売掛金を支払ってもらえない時に利用できる支払催促とは?


お金を払ってもらえず、困った状態のまま放置していても何も解決に至りません。そのような場合、簡易裁判所でできる支払督促の手続きがあるのをご存知でしょうか。

これは、簡易裁判所で申立てを行い、相手に支払うように命じてもらう制度なので、抱えている金銭問題を迅速に解決させる可能性が見込めます。

そこで、困っている方のために、支払督促とはどのような手続きなのか、その方法についてご説明します。

 

手続きが簡単でかかる費用も少ない

支払督促とは、お金を貸している、または立て替えている場合において、その相手に代金を支払ってもらうように請求しても応じてもらえない場合に利用できる制度です。

訴訟などになると、手続きが面倒で費用や時間も多くかかってしまいますが、支払督促の場合は訴訟の半分の費用ですみますし、裁判所にわざわざ出向くことなく手続きを進めることができます。

 

未回収の売掛金にも使える!

支払督促の手続きは書類審査だけで行われるので、裁判所に出向いて証拠を提出する必要がないことが特徴です。申立ての内容を裁判所書記官が確認し、相手の言い分を聞くことなく支払いを命じる支払督促を発付します。

それでも支払ってもらえない場合や、相手から異議申立てなどない場合、今度は仮執行宣言が発付されて強制執行を申し立てることが可能です。相手から異議申立てがなければ、判決と同じ法的効力が生じることになるのが特徴といえるでしょう。

訴訟や調停より簡単にできる手続きで、貸したお金を返してもらえない場合以外にも、たとえば家賃や売買代金の支払いがされない場合なども対象となるため、売掛金が未回収のまま…という場合は利用したい制度でもあります。

 

一方的に約束を守ってもらえないときは

商品やサービスを販売・提供したのに、その代金が回収できていないままなのは、事業を継続する上で大きな痛手となります。しかし、いつまでに代金を支払うのかは、事業者同士で事前に取り決めがなされているはずです。

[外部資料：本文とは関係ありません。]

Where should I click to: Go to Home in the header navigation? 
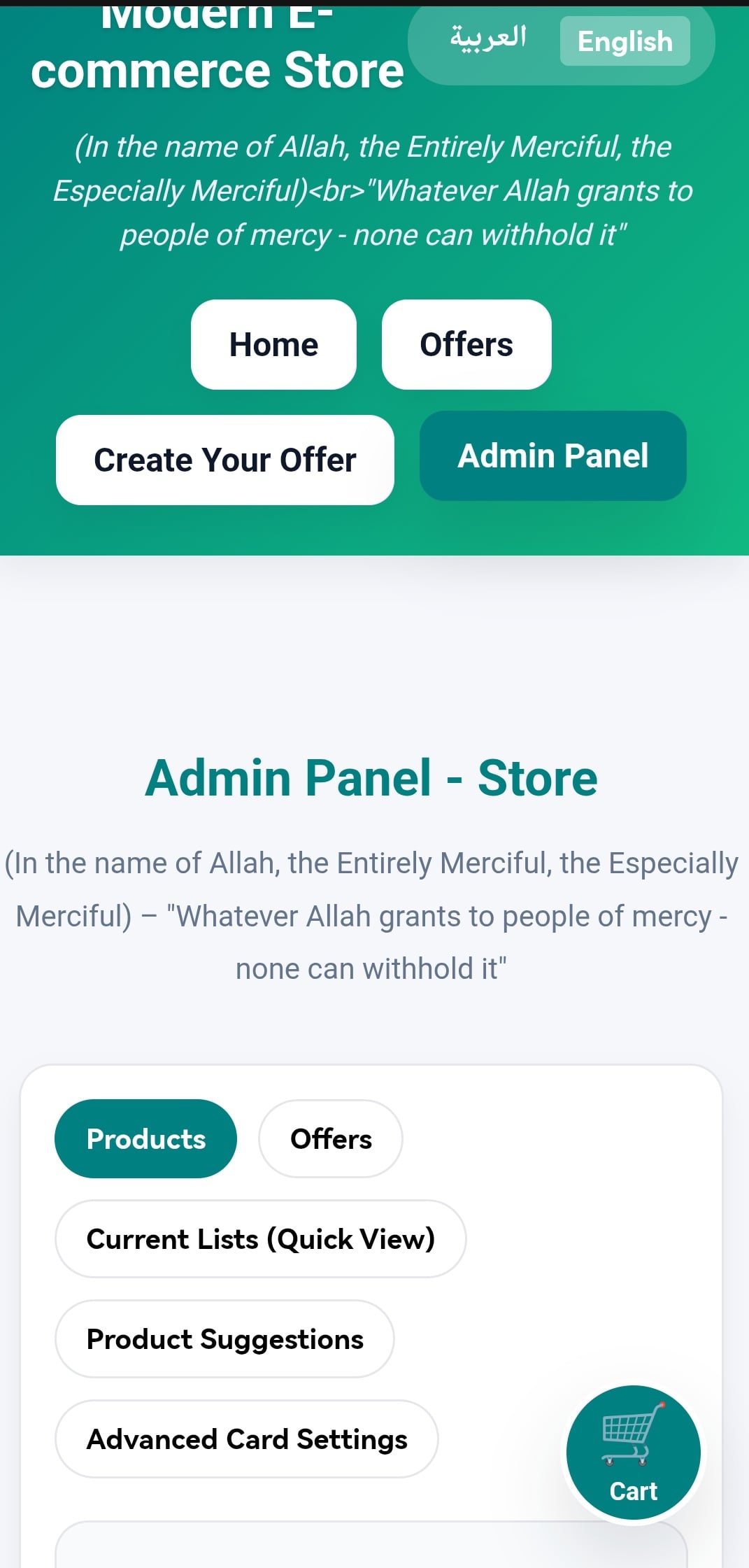273,344
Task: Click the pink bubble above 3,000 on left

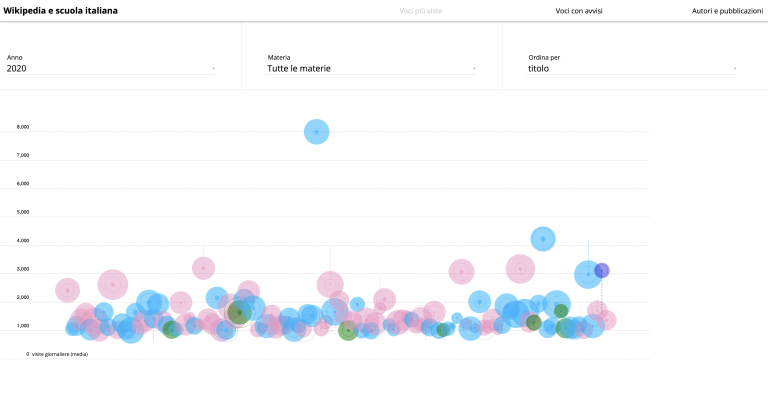Action: click(x=203, y=267)
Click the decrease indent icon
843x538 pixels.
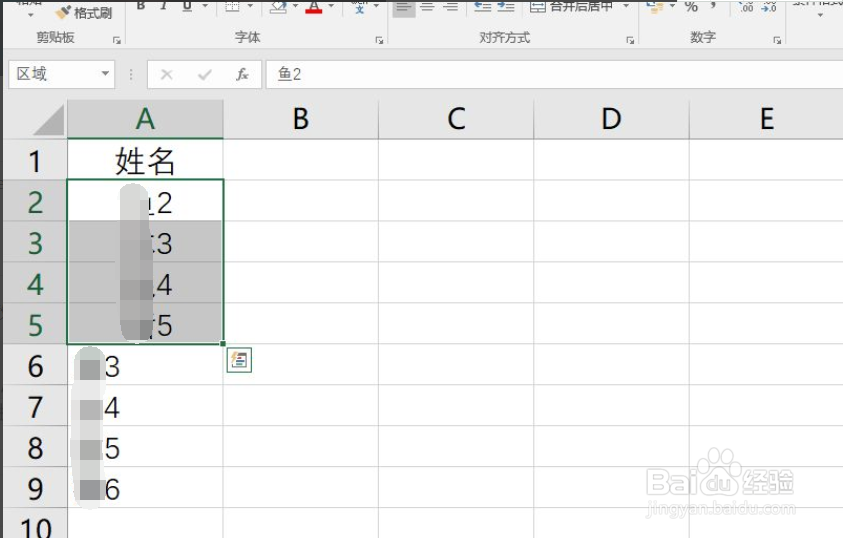(x=483, y=7)
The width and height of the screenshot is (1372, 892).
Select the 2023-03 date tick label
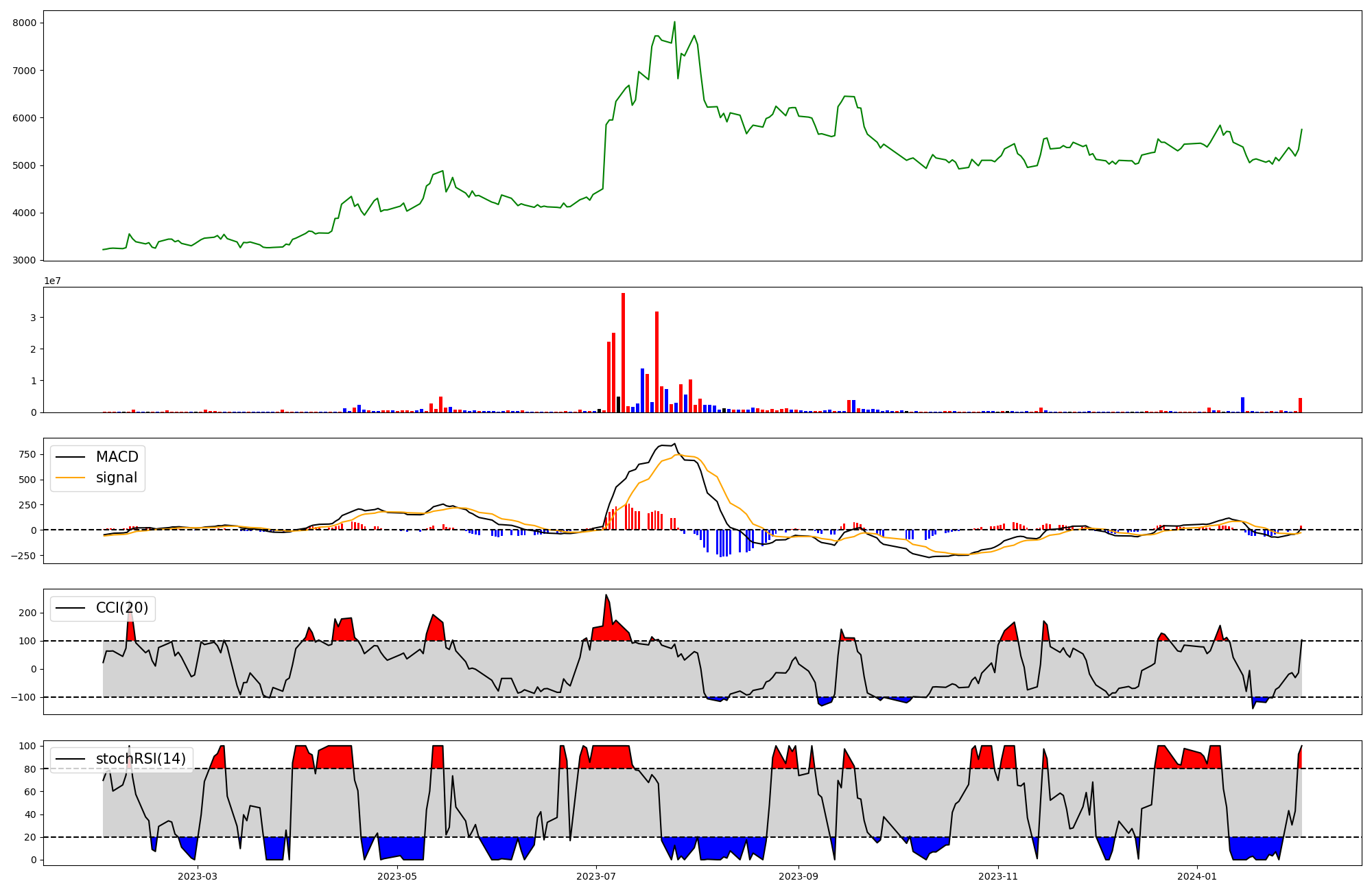coord(198,876)
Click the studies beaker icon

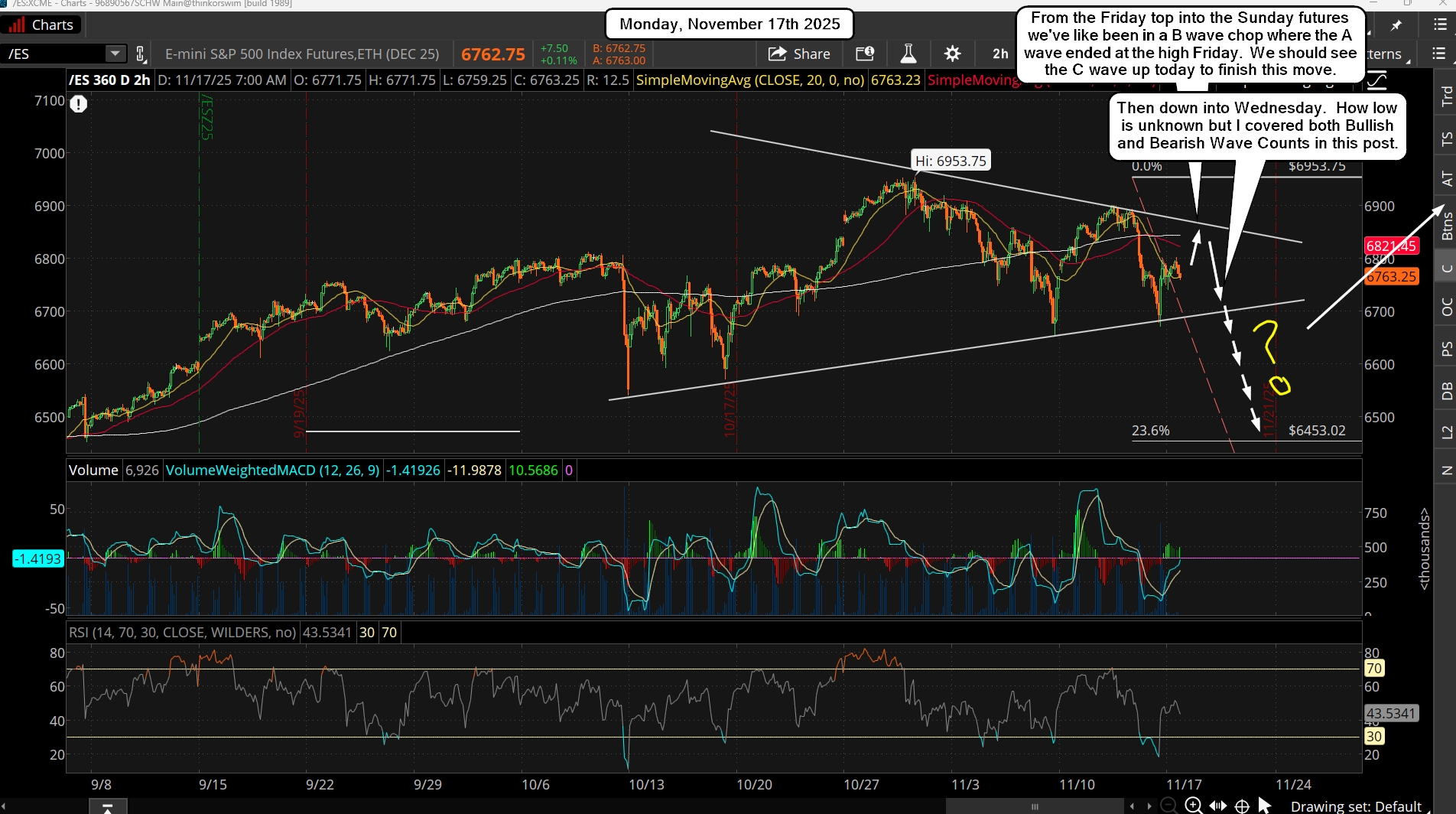[x=908, y=54]
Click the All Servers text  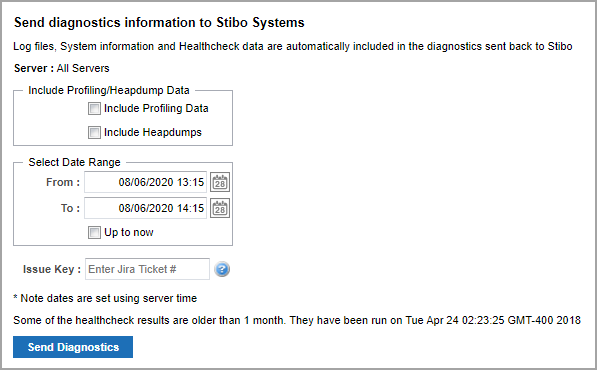83,68
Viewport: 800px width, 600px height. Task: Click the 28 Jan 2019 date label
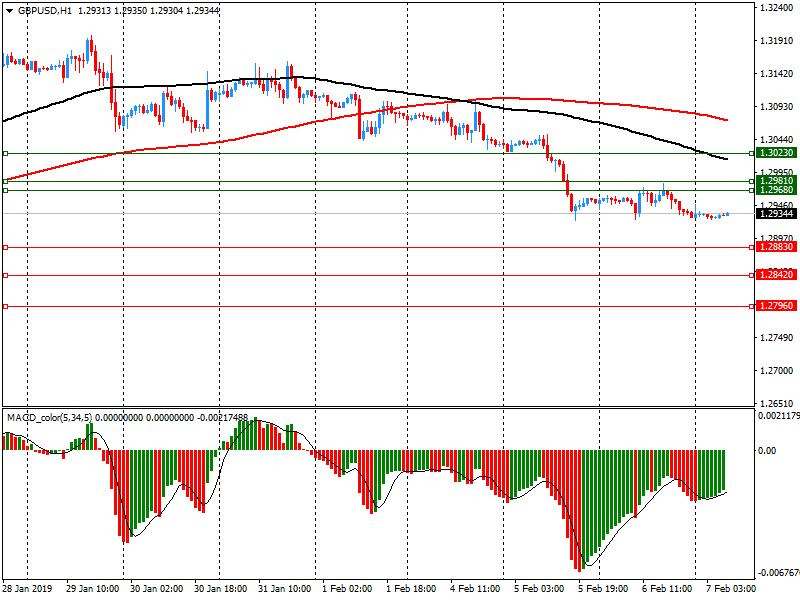click(x=27, y=590)
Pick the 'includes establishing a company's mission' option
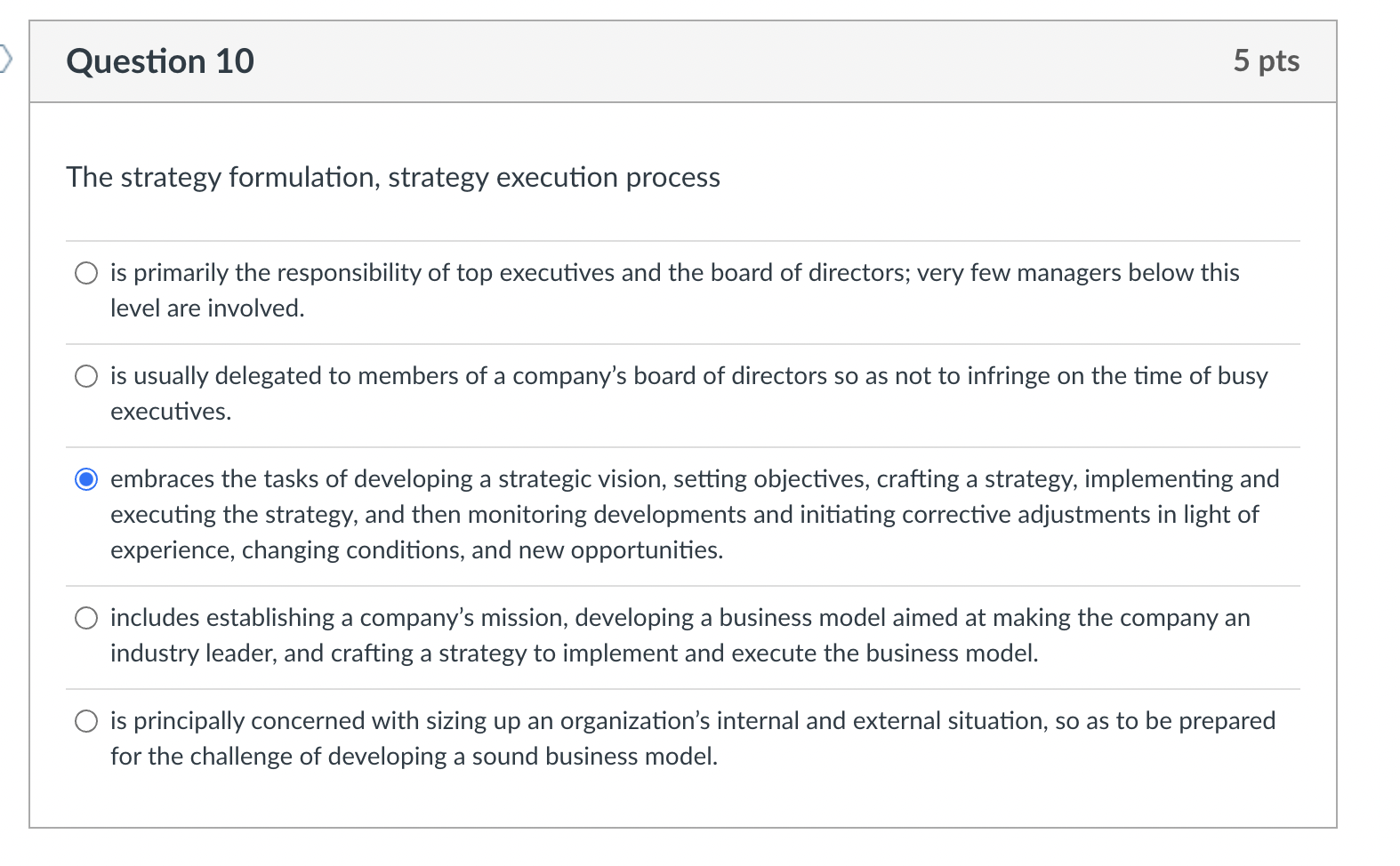 pyautogui.click(x=86, y=617)
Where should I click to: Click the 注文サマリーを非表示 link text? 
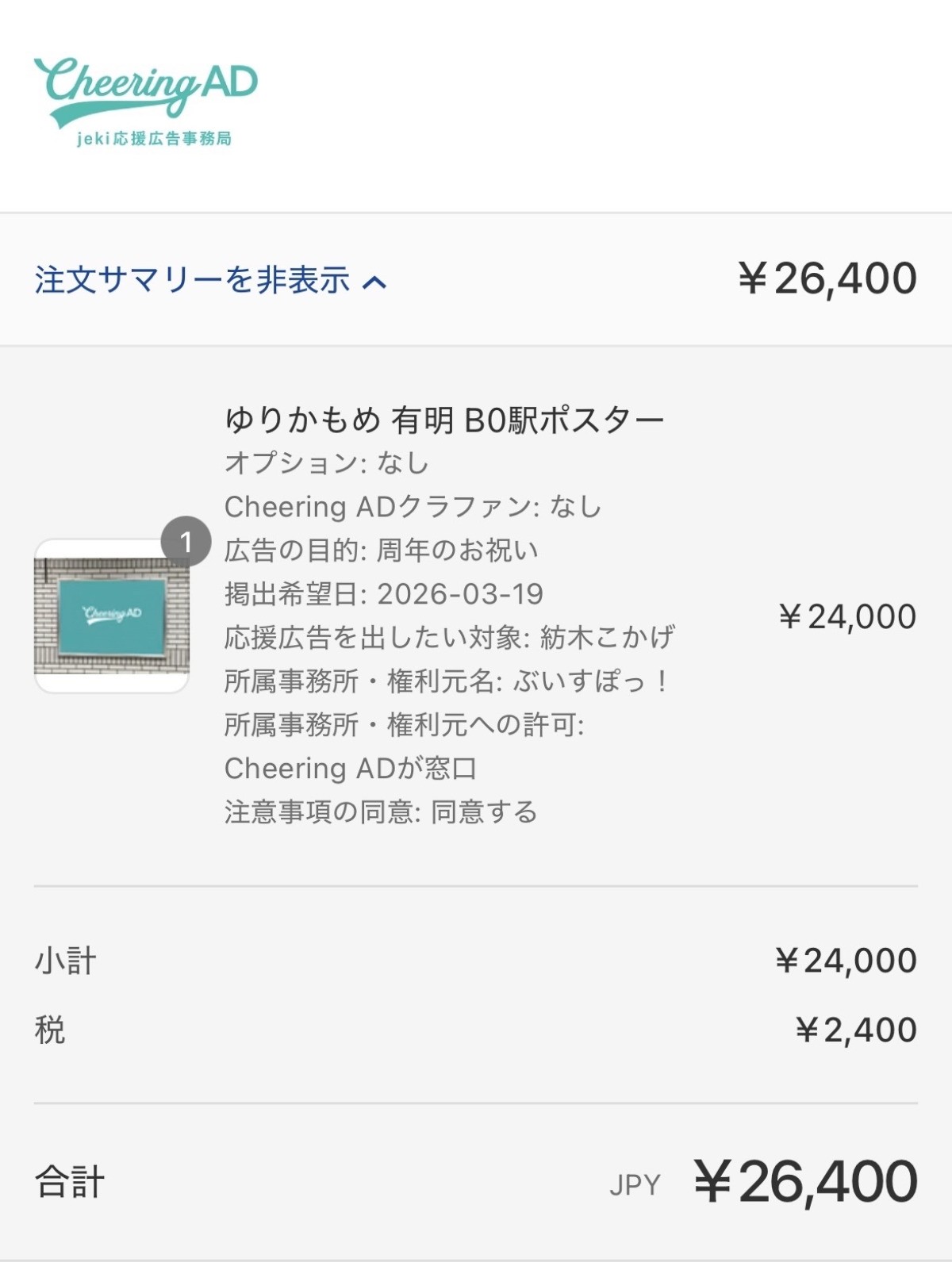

支払督促は、このように双方で期日の取り決めを行い、その約束事が一方的に守られてない時に有効な手続きです。相手が反論する可能性が高いなら、訴訟や調停のほうが手続きとしては向いていますが、そうでない場合は郵送などを利用して手間をかけずにできる手続きなので便利です。

 

身に覚えのない支払督促を受けた場合は?

反対に注意したいのは、支払督促を受け取った場合です。近年、この便利な制度を利用して悪徳な身に覚えのない架空請求が行われている例が報告されています。架空請求でも正規の手続きを踏んでいたら、異議申立てを行わないと強制執行を受ける可能性もあるのです。
もし身に覚えのない支払督促を受けた場合は、すぐに簡易裁判所に異議申立てを行うようにしてください。